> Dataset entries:
BEGIN

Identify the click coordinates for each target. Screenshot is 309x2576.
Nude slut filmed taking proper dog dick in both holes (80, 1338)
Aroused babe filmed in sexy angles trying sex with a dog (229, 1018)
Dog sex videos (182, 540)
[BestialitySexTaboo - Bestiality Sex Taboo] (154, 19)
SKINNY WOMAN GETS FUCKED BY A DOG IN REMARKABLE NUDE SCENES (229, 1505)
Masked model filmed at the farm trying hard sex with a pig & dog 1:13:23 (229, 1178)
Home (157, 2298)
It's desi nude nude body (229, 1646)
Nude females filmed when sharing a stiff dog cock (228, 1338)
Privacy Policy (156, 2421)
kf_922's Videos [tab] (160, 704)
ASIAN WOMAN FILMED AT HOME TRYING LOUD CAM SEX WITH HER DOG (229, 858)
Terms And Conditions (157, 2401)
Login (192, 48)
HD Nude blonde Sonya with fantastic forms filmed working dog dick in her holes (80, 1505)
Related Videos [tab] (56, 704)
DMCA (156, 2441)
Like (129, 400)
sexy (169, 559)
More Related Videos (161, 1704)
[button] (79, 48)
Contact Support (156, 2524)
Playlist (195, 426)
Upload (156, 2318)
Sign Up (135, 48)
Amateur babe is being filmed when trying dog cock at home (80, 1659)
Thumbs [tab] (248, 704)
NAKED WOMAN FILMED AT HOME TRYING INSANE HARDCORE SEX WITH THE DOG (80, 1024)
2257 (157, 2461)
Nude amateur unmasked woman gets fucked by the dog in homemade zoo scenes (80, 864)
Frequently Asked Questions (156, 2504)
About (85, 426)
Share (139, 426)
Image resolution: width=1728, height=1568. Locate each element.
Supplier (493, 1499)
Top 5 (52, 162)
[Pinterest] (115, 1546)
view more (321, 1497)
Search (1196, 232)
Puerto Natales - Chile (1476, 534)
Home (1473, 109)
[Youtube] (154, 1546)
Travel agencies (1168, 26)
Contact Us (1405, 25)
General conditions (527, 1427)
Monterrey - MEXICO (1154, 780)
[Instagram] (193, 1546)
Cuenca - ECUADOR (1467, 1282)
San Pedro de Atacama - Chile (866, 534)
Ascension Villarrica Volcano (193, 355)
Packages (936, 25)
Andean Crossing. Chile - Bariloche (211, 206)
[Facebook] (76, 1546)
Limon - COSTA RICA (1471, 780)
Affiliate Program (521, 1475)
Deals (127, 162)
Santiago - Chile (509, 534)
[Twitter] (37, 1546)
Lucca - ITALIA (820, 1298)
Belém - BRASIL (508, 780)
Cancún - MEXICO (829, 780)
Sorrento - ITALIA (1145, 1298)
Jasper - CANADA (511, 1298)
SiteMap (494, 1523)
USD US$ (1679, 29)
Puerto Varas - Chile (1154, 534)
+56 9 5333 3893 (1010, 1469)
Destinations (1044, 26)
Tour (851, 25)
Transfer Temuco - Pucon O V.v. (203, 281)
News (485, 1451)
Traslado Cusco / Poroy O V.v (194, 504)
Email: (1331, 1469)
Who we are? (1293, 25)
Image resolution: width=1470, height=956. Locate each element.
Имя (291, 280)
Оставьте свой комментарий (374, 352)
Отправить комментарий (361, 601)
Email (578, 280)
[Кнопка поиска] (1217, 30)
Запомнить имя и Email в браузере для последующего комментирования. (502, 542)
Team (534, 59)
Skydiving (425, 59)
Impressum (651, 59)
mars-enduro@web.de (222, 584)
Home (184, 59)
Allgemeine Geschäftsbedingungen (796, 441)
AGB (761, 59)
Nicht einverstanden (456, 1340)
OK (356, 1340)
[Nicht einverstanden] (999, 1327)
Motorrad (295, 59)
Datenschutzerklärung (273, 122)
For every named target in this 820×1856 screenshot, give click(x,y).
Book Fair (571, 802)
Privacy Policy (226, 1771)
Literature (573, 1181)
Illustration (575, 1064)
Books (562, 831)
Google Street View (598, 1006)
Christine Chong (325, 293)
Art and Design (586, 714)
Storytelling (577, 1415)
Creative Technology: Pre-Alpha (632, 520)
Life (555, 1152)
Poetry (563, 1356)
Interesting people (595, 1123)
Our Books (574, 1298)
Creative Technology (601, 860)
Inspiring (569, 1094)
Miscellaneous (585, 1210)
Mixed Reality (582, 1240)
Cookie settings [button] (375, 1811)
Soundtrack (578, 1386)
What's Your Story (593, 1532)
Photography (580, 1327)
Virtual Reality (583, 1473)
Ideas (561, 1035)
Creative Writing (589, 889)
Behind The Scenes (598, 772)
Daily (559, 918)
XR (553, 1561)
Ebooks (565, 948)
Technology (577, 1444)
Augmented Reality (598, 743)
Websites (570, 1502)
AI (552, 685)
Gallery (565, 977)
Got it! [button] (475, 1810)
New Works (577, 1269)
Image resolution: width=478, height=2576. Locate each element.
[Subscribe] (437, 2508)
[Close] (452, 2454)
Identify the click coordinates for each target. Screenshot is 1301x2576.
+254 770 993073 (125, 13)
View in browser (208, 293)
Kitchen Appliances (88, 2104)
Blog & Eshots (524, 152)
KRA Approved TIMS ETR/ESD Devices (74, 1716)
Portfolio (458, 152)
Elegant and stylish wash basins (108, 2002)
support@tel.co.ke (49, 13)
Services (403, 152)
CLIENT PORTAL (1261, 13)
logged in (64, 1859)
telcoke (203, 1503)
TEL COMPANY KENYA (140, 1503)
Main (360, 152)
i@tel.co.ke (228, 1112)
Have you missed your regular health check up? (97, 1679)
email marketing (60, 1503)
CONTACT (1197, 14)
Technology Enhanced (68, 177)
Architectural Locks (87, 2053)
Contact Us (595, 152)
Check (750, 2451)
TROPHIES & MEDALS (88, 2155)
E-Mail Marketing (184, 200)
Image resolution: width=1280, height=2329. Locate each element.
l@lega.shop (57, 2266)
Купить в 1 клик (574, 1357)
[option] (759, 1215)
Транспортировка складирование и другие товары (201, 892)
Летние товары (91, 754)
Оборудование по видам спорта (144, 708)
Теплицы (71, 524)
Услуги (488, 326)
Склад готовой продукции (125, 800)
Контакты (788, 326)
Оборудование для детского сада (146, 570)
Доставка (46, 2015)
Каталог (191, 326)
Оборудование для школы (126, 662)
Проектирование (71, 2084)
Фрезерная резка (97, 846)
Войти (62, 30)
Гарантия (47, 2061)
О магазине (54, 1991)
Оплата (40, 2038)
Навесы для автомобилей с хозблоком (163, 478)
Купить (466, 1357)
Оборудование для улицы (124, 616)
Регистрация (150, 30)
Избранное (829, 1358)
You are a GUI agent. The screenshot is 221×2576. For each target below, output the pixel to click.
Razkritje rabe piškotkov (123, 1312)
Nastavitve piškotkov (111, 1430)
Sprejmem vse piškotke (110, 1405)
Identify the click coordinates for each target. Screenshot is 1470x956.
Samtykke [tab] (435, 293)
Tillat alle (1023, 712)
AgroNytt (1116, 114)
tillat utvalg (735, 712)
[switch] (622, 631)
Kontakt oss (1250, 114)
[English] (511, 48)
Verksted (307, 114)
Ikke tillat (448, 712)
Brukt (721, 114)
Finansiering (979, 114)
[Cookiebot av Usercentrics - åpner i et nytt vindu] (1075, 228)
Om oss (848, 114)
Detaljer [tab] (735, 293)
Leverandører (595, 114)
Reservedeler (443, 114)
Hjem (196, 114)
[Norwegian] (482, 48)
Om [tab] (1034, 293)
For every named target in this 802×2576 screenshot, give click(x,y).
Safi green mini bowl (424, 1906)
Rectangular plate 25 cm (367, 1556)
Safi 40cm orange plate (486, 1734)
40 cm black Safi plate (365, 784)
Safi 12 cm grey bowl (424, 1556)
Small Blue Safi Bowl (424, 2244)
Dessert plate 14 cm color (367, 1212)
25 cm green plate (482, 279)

END

Please reply with an exact copy of the lines above, starting at the first and ending at the line that holds "ASIAN WOMAN FILMED".

Identify the click coordinates for each target. Screenshot is 309x2576.
Nude slut filmed taking proper dog dick in both holes (80, 1338)
Aroused babe filmed in sexy angles trying sex with a dog (229, 1018)
Dog sex videos (182, 540)
[BestialitySexTaboo - Bestiality Sex Taboo] (154, 19)
SKINNY WOMAN GETS FUCKED BY A DOG IN REMARKABLE NUDE SCENES (229, 1505)
Masked model filmed at the farm trying hard sex with a pig & dog 1:13:23 (229, 1178)
Home (157, 2298)
It's desi nude nude body (229, 1646)
Nude females filmed when sharing a stiff dog cock (228, 1338)
Privacy Policy (156, 2421)
kf_922's Videos [tab] (160, 704)
ASIAN WOMAN FILMED AT HOME TRYING LOUD CAM SEX WITH HER DOG (229, 858)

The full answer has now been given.